Reproduce everything from the start of the records down to the line containing "center [87, 102].", substituting "dimensions" for "resolution" and leaving all else unchanged. Omit the pictures from your answer.

*** SOURCE MATERIAL Section Begins ***

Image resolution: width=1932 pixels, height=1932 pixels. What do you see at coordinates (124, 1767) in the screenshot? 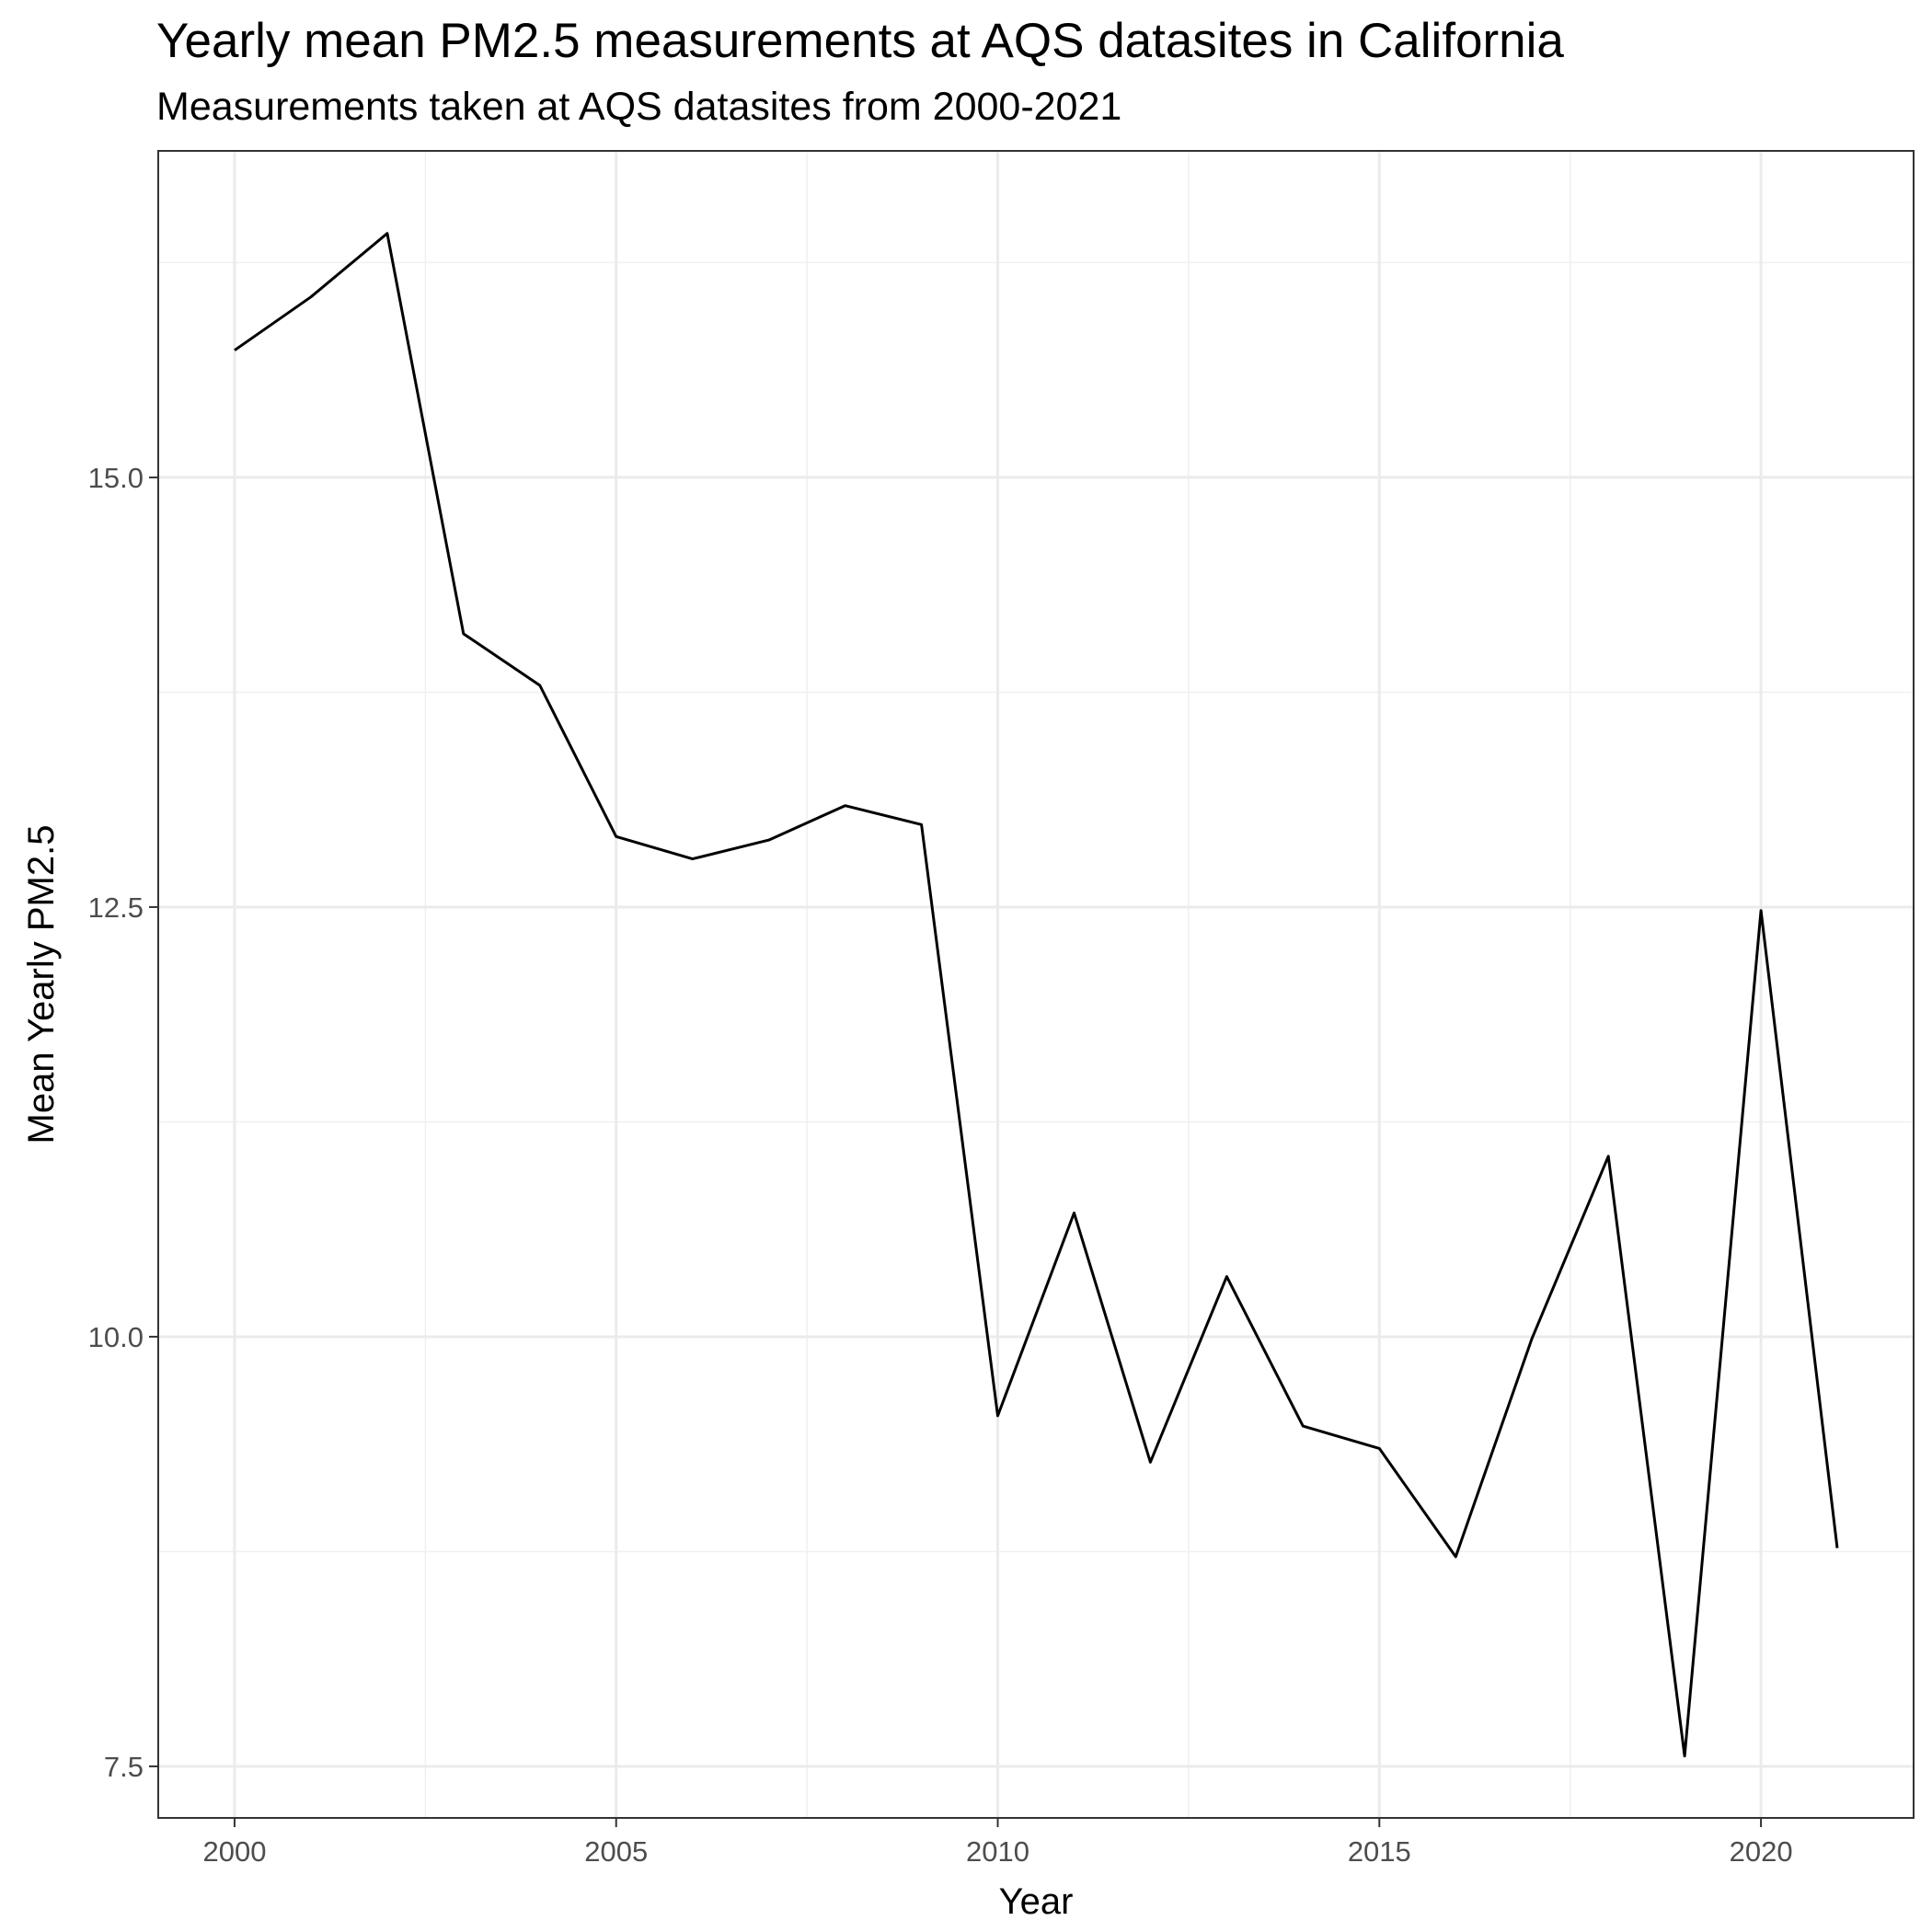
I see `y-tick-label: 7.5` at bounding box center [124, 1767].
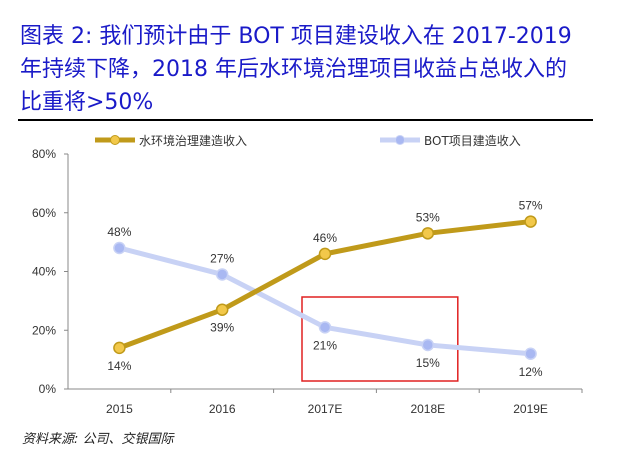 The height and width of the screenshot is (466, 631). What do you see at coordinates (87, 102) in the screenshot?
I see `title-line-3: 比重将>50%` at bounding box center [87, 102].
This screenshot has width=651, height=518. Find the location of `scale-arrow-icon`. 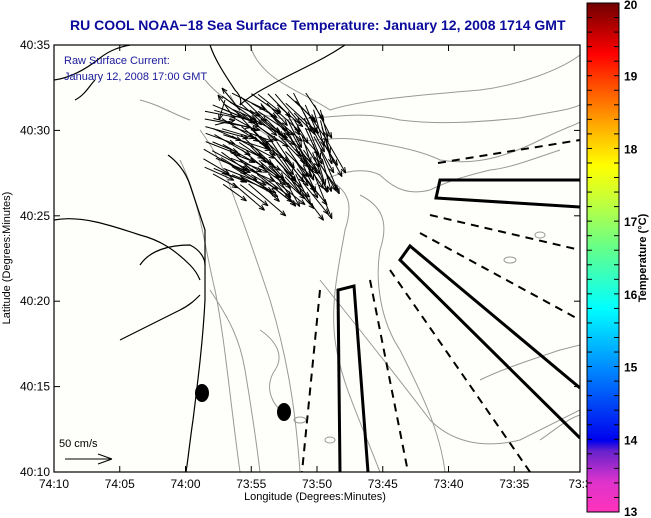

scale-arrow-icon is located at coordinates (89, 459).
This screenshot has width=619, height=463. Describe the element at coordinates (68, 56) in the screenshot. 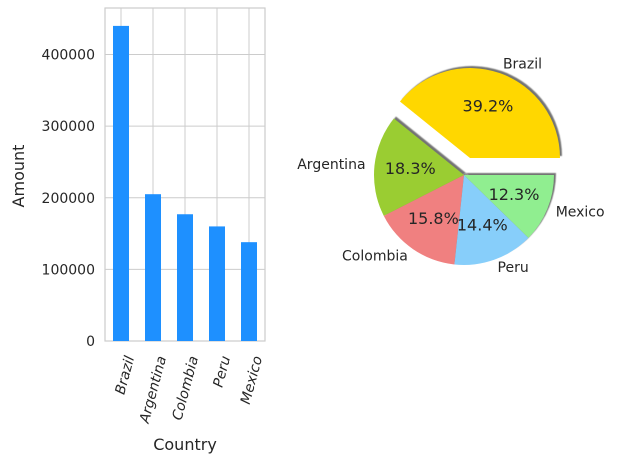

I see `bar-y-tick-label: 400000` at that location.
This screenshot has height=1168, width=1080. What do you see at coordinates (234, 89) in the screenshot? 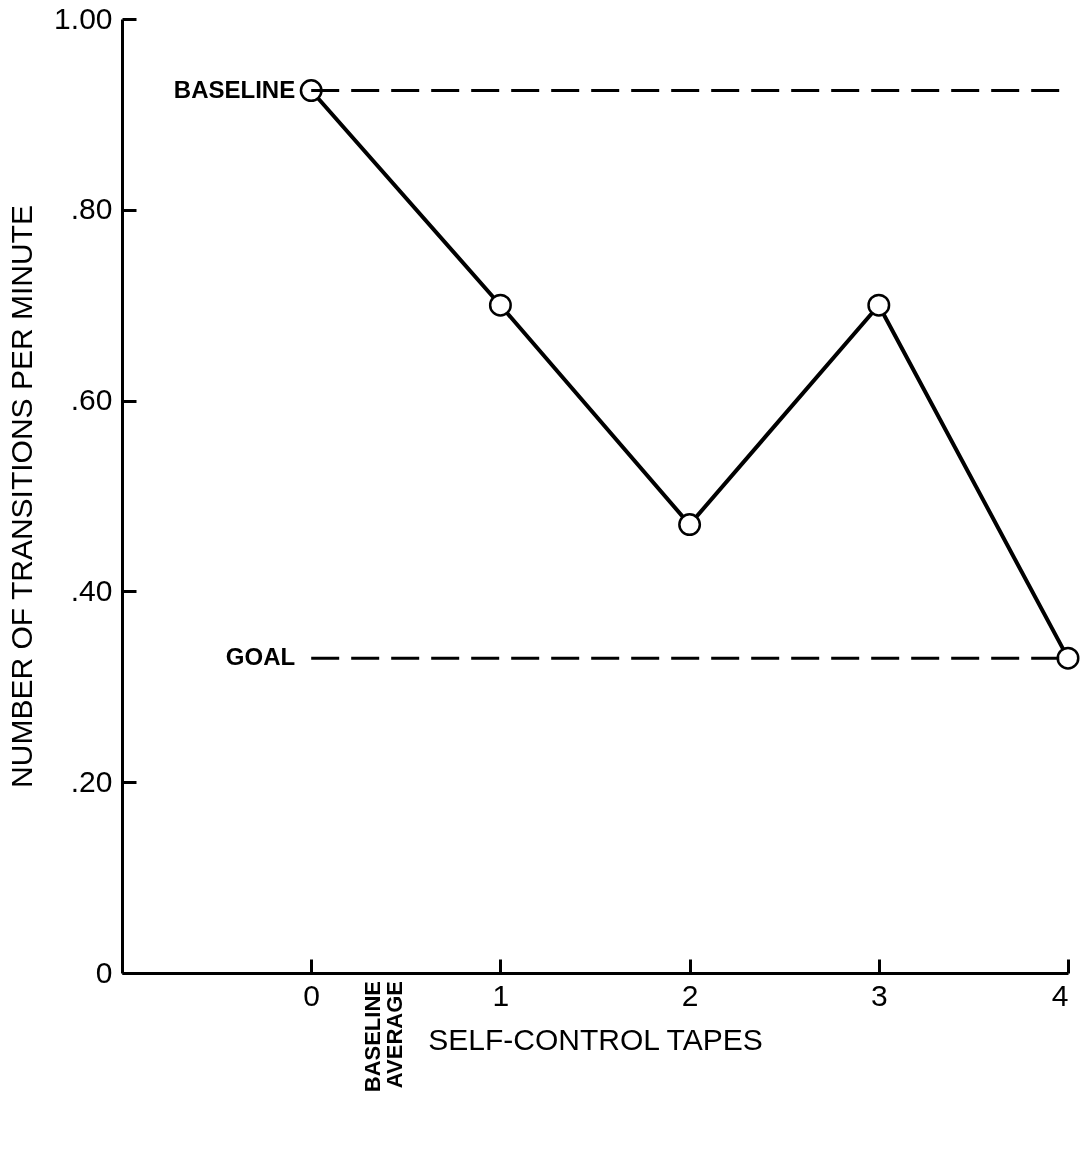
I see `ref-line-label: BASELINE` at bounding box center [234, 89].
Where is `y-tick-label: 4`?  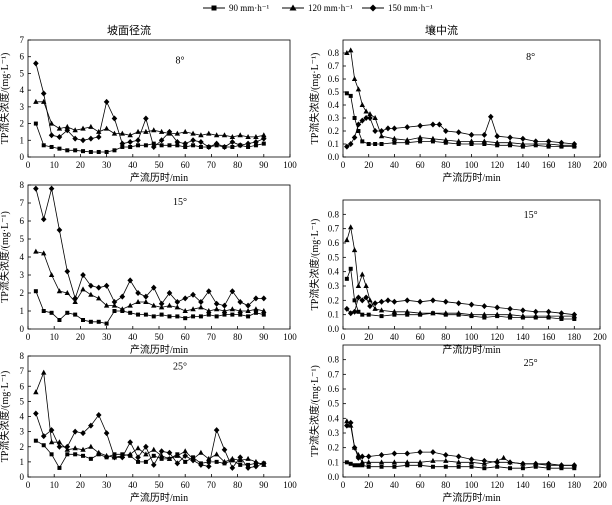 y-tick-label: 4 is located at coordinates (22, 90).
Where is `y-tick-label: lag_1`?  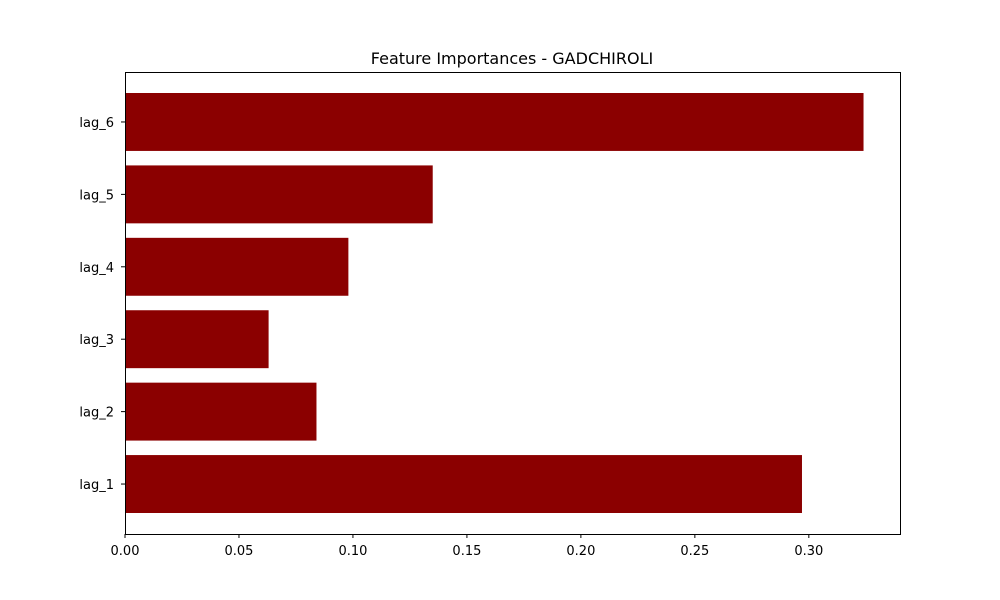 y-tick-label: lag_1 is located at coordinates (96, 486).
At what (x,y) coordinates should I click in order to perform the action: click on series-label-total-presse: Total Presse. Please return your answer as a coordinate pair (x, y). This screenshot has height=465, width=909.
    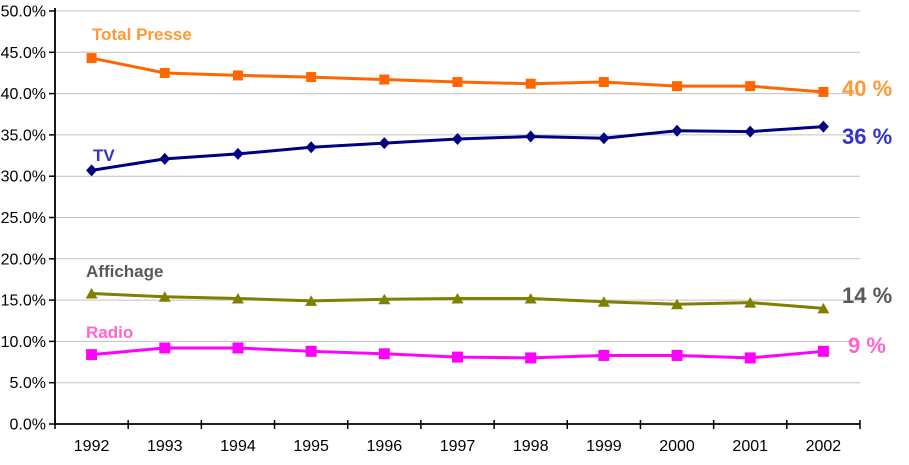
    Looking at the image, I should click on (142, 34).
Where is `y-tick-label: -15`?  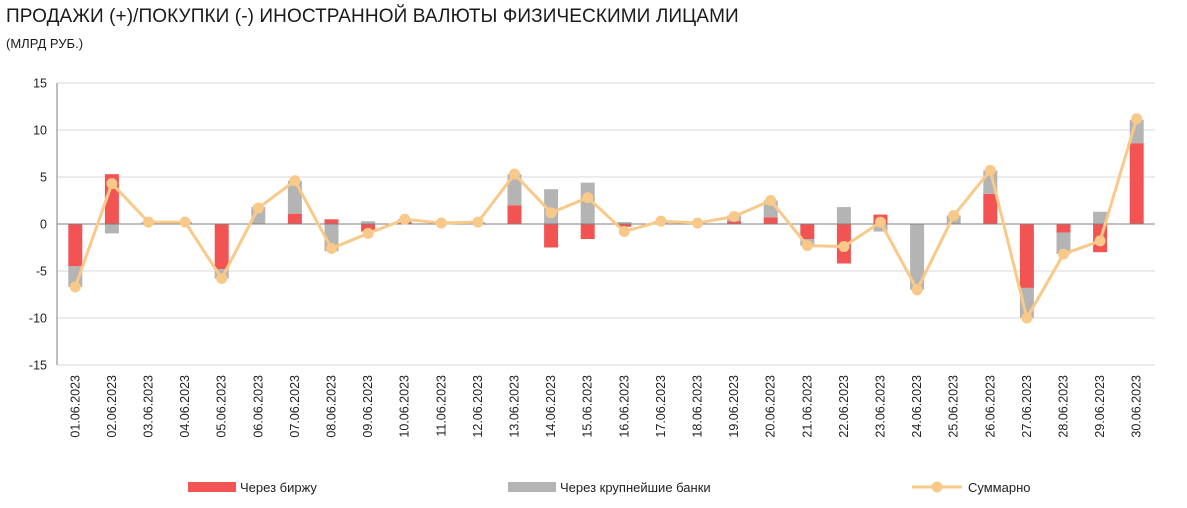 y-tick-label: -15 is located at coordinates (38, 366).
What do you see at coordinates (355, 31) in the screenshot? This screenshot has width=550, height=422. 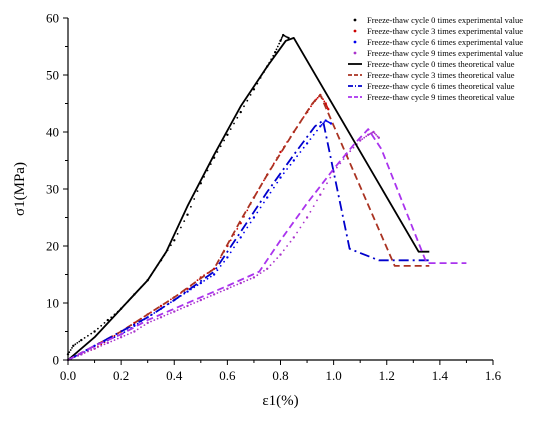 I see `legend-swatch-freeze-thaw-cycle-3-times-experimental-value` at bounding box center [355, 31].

*** SOURCE MATERIAL Section Ends ***

> **THE COMPLETED TASK**:
Image dimensions: width=1932 pixels, height=1932 pixels. What do you see at coordinates (124, 1767) in the screenshot? 
I see `y-tick-label: 7.5` at bounding box center [124, 1767].
 The height and width of the screenshot is (466, 631). What do you see at coordinates (87, 102) in the screenshot?
I see `title-line-3: 比重将>50%` at bounding box center [87, 102].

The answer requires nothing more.